The payments determined consistent with the cited provisions can only be paid if sufficient monies are appropriated by the Legislature for those purposes. This is the clear mandate of Const 1963, art 9, § 17, which provides:

No money shall be paid out of the state treasury except in pursuance of appropriations made by law.

Accordingly, if sufficient funds are not appropriated by the Legislature or appropriations made by the Legislature are reduced by executive action authorized by the Constitution,3 the DNR cannot lawfully make "full" payment. Should the state, for whatever reason, fail to pay in full the "payments in lieu of taxes," there is no provision of the GPTA that would subject the state to a lien for non-payment and there is no provision of the GPTA that would subject the lands to forfeiture or foreclosure proceedings for failure to make the "payments in lieu of taxes."

It is my opinion, therefore, in answer to your first question, that property owned by the State of Michigan is not subject to forfeiture, foreclosure, and sale under the General Property Tax Act if the state fails to make the payments in lieu of property taxes required under Part 21, subpart 14 of the Natural Resources and Environmental Protection Act.

Your second question is whether section 404 of 2002 PA 525, section 1002 of 2001 PA 44, and section 1002 of 2000 PA 267, sections of three appropriations acts for the Department of Natural Resources, violate Const 1963, art 4, § 25, which prohibits the Legislature from altering or amending a law unless the law is re-enacted and published at length.

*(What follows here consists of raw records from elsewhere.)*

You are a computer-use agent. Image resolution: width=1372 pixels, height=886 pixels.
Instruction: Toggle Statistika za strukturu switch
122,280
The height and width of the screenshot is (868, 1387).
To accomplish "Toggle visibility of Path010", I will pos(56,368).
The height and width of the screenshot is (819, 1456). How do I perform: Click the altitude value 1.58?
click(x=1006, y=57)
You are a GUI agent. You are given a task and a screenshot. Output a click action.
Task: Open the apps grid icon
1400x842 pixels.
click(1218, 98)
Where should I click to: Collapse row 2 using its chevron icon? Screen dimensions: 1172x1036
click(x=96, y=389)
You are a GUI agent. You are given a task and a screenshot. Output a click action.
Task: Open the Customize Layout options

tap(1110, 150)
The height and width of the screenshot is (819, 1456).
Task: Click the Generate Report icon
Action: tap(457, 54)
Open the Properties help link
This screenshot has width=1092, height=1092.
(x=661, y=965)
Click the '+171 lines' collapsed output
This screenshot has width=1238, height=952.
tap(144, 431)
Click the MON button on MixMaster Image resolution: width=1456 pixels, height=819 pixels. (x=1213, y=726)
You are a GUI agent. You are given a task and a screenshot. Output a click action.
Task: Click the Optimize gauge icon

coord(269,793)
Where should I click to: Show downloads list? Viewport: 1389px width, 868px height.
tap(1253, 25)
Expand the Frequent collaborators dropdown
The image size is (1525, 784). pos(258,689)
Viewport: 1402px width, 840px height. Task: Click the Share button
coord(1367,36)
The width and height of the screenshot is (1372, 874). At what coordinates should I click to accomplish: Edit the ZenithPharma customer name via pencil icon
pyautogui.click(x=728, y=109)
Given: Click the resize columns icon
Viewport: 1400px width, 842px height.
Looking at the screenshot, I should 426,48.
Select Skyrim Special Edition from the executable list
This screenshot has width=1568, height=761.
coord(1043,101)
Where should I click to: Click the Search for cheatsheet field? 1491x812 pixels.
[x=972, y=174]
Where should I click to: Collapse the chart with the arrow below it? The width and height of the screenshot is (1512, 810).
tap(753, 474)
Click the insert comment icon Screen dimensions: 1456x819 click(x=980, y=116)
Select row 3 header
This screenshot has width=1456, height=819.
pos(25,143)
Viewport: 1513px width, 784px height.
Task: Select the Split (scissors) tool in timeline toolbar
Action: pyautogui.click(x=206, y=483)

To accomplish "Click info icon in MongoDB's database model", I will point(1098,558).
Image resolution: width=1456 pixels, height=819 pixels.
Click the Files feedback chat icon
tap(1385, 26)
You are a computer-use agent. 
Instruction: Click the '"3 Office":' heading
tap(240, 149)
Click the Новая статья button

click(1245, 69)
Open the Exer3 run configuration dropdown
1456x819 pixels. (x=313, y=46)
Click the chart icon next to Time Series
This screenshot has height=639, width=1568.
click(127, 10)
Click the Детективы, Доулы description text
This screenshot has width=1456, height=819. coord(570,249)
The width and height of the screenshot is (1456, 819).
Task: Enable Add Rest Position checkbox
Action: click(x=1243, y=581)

Lands to which the state acquired title as the result of tax foreclosure proceedings initiated by the State Treasurer (or the predecessor Auditor General) to enforce delinquent taxes, which become a lien on the property before January 1, 1999 (i.e., 1998 and earlier tax years), are subject to sale by the DNR under section 131 of the GPTA, MCL 211.131.4 Under the pertinent part of subsection 1 of this section, MCL 211.131(1), proceeds from the sale are to be distributed as follows:

The proceeds of the sale, after deducting costs paid for maintaining the property in condition to protect the public health and safety shall be accounted for to the state, county, local tax collecting unit, and school district in which the property is situated, pro rata according to their interests in the property arising from the nonpayment of taxes and special assessments on the property as that interest appears in the offices of the state, county, city, and local tax collecting unit treasurers.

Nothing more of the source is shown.